The Department of Defense POW/Missing Personnel Office announced today that the remains of four U.S. servicemen and one civilian, missing in action from World War II, have been identified and returned to their families for burial with full military honors.

They are Capt. Lewis J. Geerlings, 36, Freemont, Mich.; 1st Lt. Ray F. Fletcher, 27, Westboro, Mass.; Staff Sgt. Edwin Elliott, 24, Mattoon, Ill.; Cpl. Richard H. Loring, 31, New York; and American Red Cross civilian Carolyn Chapin. The remains representing the entire group will be buried in a single casket today in Arlington National Cemetery near Washington, D.C.

On May 10, 1944, the five were aboard a B-25C Mitchell bomber which took off from Ajaccio, Corsica, on a courier mission to Ghisonaccia, Corsica. They failed to reach the destination and were officially reported missing on May 13, 1944. Two days later French police reported finding aircraft wreckage on the island’s Mount Cagna.

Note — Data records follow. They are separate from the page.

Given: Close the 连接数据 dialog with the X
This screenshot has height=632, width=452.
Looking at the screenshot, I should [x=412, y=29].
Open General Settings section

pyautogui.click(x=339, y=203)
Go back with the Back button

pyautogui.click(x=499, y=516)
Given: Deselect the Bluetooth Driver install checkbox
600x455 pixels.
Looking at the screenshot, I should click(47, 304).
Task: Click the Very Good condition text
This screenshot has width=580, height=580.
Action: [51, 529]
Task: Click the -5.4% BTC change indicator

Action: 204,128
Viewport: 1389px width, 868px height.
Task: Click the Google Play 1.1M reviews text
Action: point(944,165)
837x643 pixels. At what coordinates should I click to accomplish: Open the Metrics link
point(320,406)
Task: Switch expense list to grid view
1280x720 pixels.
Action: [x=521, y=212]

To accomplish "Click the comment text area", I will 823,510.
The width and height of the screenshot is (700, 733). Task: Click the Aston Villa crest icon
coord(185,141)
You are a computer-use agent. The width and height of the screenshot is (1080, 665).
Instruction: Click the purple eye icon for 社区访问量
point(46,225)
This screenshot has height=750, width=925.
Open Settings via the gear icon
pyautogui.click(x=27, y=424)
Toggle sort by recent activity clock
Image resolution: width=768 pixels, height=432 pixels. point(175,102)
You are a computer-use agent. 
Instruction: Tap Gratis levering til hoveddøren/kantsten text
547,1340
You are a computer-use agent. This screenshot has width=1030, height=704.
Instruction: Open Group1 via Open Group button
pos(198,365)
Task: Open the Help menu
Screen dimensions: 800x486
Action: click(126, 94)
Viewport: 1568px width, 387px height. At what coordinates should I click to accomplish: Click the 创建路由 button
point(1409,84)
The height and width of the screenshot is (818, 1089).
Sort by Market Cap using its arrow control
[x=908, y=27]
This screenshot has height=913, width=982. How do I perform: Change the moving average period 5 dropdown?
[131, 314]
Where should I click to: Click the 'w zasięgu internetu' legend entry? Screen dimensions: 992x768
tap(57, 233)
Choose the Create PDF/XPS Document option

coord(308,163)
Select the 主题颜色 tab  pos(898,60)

The U.S. Army’s Graves Registration Command visited the crash site in 1944 and reported remains were not recoverable.

In May 1989, Corsican authorities notified U.S. Army Memorial Affairs Activity-Europe that they had found wreckage of an American WWII-era aircraft and turned over human remains collected at the mountainous location. They sent a survey team to the site and determined the terrain was too rugged to support a recovery effort. In 2003 and 2004, two French nationals provided U.S. authorities crew-related equipment recovered from the crash site.

A team from the Joint POW/MIA Accounting Command (JPAC) excavated the location in September 2005 and recovered additional human remains as well as more crew-related equipment.

Among other forensic identification tools and circumstantial evidence, scientists from JPAC and the Armed Forces DNA Identification Laboratory used mitochondrial DNA–which matched that of some of the crewmembers’ families–in the identification of the remains.

Of the 16 million Americans who served in World War II, more than 400,000 died. At the end of the war, the U.S. government was unable to recover and identify approximately 79,000 Americans. Today, more than 74,000 are unaccounted-for from the conflict.